EXTRACTED MATERIAL:
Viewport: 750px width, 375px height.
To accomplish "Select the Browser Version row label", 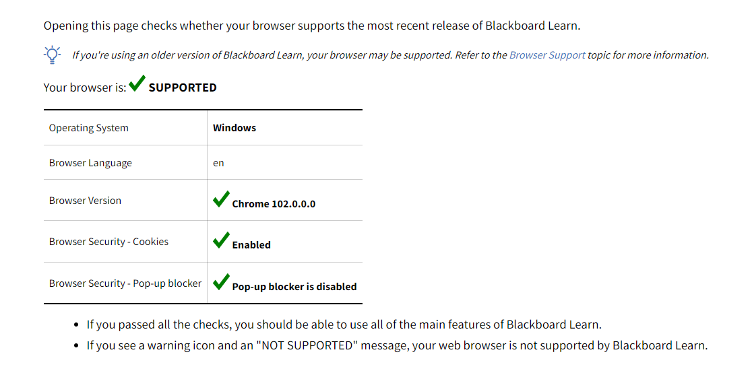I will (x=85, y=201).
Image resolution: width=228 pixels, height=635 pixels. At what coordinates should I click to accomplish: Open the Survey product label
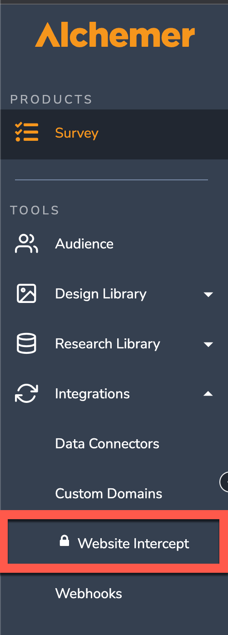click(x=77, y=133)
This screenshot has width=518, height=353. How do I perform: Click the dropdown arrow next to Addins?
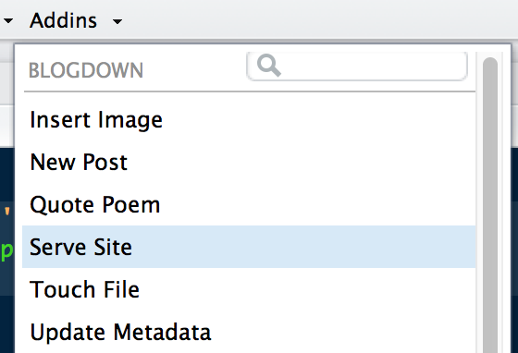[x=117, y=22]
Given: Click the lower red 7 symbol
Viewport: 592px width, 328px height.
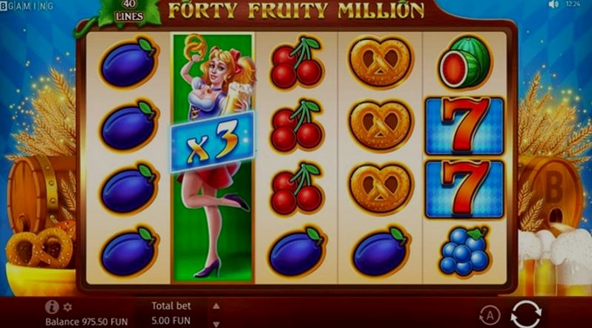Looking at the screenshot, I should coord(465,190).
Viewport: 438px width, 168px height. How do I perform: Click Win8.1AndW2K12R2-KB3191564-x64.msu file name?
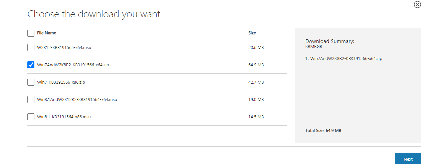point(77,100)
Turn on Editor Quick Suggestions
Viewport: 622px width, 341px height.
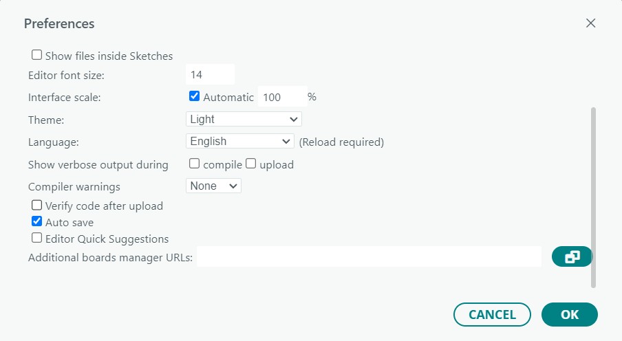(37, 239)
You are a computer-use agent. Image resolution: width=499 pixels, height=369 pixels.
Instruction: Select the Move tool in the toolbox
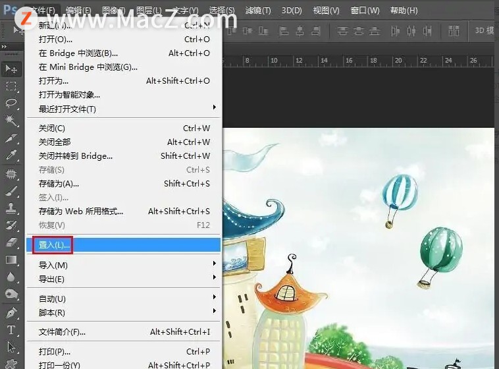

EXERCISE DETAILS: Nothing but the lines from the one that contains "Viewport: 438px width, 168px" through the last line of the records belongs in the answer, reproduced exactly, with no pictures.

RESULT:
Viewport: 438px width, 168px height. How do I perform: Click Win8.1AndW2K12R2-KB3191564-x64.msu file name?
point(77,100)
Turn on Editor Quick Suggestions
Viewport: 622px width, 341px height.
(37, 239)
You are a computer-use agent. Image resolution: width=499 pixels, height=369 pixels.
Instruction: Select the Move tool in the toolbox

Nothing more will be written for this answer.